◆ EXCERPTED TEXT ◆

    It’s entirely unlikely that the conservative mob will change their ways, it is, after all, all they’ve got. Mr. O’Tool will become known as only the fifth leader in 2 years.
    In the entirely unlikely event that the conservative mob demur and begin to, at least speak, of a different future we’ll see Mr. O’Tools slide down that slippery slope of saying one thing while meaning another altogether. There is no chance that conservatives will embrace any future that does not look exactly like the past they imagine.

    We citizens do not get an opportunity to elect a wise, courageous, thoughtful and careful person – ever. We do, however, get to choose, once every 4 years or so, a person as Prime Minister. That person is, as all of us are, frail and mortal and prone to error. The best we can hope for is not an absence of these but one who is willing to carry our burden and take our advice.

    1. Nice thoughts Ranger but completely unrelated to OPs blog post. Actually you’re deflecting away from the point, this isn’t about Erin O’Toole or even Justin Trudeau, this is about what what the govt of Canada could and maybe should do. But just DO something. DJC has noted some possibilities of why our govt isn’t doing ANYTHING. Do you have an opinion on that?

      “…saying one thing while meaning another altogether.” Do you think maybe JT is quite happy to have Kovrig, Spavor, and 120 other Canadians locked up in China? He’s certainly using it for political purposes isn’t he? If it wasn’t for this what would they use to get us to hate China? Complaining about Canadian drug traffickers jailed in China wasn’t working so well. Yes I’m beginning to think there are influential people who like things just the way they are.

      Dealing directly with China would help salvage our stature in the international community. Pick up the phone JT…

  4. Well David I could not agree more with you but tell me the name of any Canadian prime minister since Pierre Trudeau that has not been a mouse? Somehow we cannot grow up.
    Also if Canada is so upset with China why instead of this diplomatic circus we do not go to the root of the matter and reduce trade with them drastically? Why do we not stop allowing Canadian companies from exploiting cheap labour in China and ban any products that are made in China from Canadian Companies? Well the reason is simple. When it comes to money nothing matters even if China treats us like we are nobodies.
    This is all a darn farce and although I cannot prove it, the issue here is that I had no put my hands in the fire for either government on whether or not they are lying about these people being spies.

◆ SET OF TASKS ◆
A: According to the comments on Canadian politics and China, how often do citizens get to choose a Prime Minister?
B: Continue the comments on Canada's dealings with China, starting right after their final sentence.
The material that follows comes from a different source than this text.

◆ RECORD EXCERPTS ◆
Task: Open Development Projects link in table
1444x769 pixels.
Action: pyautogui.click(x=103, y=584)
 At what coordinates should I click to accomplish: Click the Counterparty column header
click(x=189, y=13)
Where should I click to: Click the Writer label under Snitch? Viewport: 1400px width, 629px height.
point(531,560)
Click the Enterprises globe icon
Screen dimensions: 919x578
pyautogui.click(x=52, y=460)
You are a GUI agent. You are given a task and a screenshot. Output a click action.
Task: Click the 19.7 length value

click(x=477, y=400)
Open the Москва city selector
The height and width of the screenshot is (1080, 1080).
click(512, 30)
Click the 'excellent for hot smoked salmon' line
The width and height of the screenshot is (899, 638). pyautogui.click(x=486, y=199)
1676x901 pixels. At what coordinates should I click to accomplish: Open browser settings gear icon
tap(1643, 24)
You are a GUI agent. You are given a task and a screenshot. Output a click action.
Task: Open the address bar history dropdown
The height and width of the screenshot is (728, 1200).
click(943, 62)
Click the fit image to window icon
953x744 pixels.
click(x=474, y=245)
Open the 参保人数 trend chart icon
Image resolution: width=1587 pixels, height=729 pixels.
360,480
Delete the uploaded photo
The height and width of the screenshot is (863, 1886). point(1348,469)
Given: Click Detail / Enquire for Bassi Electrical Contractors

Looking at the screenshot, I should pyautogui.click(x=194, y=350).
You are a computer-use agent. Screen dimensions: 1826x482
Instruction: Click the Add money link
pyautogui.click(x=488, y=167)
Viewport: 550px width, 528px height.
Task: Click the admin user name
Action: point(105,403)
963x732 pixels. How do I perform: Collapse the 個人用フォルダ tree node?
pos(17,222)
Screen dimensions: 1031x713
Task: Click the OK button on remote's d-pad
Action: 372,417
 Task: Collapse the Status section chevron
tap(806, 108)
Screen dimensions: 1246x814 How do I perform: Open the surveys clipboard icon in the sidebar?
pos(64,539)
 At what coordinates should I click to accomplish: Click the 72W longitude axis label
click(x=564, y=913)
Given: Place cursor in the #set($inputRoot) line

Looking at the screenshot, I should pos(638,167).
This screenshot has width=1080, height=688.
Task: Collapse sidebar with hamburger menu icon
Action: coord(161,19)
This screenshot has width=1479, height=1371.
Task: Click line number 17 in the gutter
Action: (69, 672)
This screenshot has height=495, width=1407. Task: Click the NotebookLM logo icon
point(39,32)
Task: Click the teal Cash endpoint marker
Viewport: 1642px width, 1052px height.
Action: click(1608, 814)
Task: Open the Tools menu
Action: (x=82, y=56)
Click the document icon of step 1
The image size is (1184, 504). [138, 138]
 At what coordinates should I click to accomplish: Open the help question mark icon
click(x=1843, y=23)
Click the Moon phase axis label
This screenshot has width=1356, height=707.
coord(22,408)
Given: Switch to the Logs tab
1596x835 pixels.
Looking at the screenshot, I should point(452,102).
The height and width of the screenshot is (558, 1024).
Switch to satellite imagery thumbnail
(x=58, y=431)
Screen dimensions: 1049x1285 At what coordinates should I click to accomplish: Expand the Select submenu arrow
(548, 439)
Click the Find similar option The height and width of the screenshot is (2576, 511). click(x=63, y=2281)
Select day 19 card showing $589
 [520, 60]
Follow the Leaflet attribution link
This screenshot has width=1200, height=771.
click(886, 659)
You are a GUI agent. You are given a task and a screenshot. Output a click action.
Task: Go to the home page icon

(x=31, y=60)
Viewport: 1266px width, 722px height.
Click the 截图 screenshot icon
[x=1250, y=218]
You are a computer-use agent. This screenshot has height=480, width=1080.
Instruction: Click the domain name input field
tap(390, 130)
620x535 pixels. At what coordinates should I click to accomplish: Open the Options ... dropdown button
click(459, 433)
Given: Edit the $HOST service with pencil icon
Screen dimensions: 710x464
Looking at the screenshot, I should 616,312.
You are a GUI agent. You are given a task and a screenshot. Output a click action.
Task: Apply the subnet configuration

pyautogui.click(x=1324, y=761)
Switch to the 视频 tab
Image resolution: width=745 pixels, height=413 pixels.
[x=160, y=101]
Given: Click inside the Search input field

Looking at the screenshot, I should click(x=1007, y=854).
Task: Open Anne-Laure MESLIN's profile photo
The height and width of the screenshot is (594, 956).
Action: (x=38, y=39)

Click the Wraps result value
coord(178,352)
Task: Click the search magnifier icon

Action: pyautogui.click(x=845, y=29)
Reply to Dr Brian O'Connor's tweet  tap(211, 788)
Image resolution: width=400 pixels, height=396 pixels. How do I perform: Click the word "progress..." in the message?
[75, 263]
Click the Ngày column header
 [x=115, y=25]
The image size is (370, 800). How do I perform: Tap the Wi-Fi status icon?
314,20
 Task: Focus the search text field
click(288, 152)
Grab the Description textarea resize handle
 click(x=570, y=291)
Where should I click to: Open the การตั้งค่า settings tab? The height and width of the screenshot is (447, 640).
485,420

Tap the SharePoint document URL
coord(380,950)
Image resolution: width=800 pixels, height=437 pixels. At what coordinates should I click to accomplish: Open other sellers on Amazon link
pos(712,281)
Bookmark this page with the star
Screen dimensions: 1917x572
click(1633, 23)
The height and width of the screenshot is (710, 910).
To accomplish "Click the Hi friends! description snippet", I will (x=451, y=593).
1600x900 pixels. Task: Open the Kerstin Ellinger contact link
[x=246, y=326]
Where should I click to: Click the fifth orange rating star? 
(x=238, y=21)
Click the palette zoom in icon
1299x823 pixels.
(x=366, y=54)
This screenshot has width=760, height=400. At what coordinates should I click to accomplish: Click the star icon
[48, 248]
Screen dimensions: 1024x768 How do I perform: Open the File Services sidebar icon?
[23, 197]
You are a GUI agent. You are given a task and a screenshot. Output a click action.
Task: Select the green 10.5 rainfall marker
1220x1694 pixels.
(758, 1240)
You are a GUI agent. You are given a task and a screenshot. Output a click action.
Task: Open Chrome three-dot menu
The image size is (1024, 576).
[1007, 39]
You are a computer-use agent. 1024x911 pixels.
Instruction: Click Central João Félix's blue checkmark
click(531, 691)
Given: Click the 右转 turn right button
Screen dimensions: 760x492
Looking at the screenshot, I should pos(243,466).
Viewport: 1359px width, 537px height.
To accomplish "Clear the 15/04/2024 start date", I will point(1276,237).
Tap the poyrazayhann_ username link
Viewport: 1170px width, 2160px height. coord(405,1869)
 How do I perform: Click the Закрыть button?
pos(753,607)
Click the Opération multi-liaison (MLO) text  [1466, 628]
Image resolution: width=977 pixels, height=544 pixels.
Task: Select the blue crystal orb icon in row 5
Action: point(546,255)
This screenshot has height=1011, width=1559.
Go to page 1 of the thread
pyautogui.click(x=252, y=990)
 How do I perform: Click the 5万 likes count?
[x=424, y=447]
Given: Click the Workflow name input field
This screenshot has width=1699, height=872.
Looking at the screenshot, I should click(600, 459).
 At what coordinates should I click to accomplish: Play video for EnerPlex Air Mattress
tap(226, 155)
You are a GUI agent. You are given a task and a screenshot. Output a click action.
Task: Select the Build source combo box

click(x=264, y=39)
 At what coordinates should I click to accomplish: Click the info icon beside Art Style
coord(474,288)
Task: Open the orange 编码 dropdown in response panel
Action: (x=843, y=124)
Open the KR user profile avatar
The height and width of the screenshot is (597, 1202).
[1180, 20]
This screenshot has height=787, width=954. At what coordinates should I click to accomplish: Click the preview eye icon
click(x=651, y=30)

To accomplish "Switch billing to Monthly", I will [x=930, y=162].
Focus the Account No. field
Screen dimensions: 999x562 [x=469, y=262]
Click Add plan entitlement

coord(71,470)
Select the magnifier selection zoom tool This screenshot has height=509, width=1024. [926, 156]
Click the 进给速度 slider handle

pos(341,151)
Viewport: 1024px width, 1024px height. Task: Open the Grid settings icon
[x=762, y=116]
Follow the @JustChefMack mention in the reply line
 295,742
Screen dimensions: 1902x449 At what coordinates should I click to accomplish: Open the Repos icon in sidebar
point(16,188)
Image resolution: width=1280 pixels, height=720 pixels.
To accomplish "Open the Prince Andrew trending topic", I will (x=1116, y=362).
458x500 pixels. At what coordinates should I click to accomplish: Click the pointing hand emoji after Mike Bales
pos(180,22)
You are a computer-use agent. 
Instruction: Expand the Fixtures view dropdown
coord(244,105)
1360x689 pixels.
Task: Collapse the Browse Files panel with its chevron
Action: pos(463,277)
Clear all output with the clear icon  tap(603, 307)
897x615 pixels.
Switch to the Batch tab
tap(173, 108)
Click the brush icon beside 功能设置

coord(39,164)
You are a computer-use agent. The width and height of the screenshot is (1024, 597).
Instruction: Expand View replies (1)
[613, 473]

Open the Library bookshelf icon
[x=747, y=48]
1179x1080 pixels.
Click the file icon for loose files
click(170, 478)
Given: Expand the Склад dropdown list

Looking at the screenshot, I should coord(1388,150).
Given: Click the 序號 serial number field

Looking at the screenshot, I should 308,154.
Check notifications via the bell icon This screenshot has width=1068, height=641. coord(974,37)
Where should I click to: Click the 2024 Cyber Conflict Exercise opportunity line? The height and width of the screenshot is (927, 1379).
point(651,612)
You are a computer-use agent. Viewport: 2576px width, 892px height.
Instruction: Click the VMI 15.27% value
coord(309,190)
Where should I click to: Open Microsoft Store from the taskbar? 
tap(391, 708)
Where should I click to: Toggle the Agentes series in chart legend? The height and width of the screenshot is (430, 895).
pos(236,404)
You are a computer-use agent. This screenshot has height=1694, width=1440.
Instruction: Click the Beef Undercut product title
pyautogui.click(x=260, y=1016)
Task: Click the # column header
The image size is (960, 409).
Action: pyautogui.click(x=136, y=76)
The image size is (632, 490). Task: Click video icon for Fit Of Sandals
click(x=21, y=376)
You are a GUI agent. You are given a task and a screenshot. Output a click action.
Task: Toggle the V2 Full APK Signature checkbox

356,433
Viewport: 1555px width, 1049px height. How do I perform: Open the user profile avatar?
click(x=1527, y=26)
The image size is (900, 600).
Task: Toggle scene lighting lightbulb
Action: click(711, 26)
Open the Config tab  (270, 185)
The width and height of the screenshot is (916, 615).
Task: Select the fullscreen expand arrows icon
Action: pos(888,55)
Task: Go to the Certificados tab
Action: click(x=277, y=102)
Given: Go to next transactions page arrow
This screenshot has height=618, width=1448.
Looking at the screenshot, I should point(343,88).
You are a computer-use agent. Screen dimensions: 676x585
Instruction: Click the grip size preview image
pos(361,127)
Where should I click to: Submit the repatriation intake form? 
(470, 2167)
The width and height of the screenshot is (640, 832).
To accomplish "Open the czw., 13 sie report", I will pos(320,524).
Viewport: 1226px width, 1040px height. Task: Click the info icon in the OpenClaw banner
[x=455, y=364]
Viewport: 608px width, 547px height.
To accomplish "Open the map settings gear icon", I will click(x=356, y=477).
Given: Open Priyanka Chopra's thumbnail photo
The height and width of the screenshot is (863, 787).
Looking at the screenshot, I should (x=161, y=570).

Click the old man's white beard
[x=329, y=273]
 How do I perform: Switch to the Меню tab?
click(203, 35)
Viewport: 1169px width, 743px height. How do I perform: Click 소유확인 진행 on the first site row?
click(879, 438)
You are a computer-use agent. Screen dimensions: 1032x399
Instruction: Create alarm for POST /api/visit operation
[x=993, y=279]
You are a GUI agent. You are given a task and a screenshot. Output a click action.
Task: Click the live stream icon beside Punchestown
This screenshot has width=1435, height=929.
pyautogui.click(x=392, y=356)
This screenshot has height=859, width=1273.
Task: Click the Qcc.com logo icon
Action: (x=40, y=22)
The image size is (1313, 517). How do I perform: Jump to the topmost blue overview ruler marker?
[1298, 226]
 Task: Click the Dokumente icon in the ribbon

◆ TASK-BY-TASK ANSWERS ◆
A: Once every 4 years or so.

B:
    Are you sure they are not spies? I for one do not believe the Chinese government one nanometer but neither do I trust our own government.
    Does any of you readers?
    And yes why are the Mikes so different from the other 120 you mentioned?

  5. According to the G&M’s Robert Fife the main mover and shaker behind Ms. Meng’s arrest was Robert Bolton, the then US Sec of State. Maybe if Trudeau went ahead and released Meng would anybody really care in the current US administration?

  6. I am mystified! Most don’t care about some whacked adventurer trying to build a free trade agreement with North Korea, when some cheap con man dismantles democracy here at home! Alberta politics. Stick to your knitting! Jeebus chief! Ball? Eye? WTF?

  7. Reposting these from yesterday in case you missed it:

    Iranian doctor Majid Taheri was taken hostage by the US (the pretext was a sanctions technicality). The Americans then released him in a prisoner swap. No mention of any “rule of law” issue.

    The US also took medical researcher Masoud Soleimani hostage on sanctions pretexts.
    They had no “rule of law” problems swapping him either:

  8. This should be called the M&Ms scandal in the history books. That’s 1M & 2Ms. Kim Jong-un is that added extra neon-colored chocolate-coated nut: Kim’s Inconvenience.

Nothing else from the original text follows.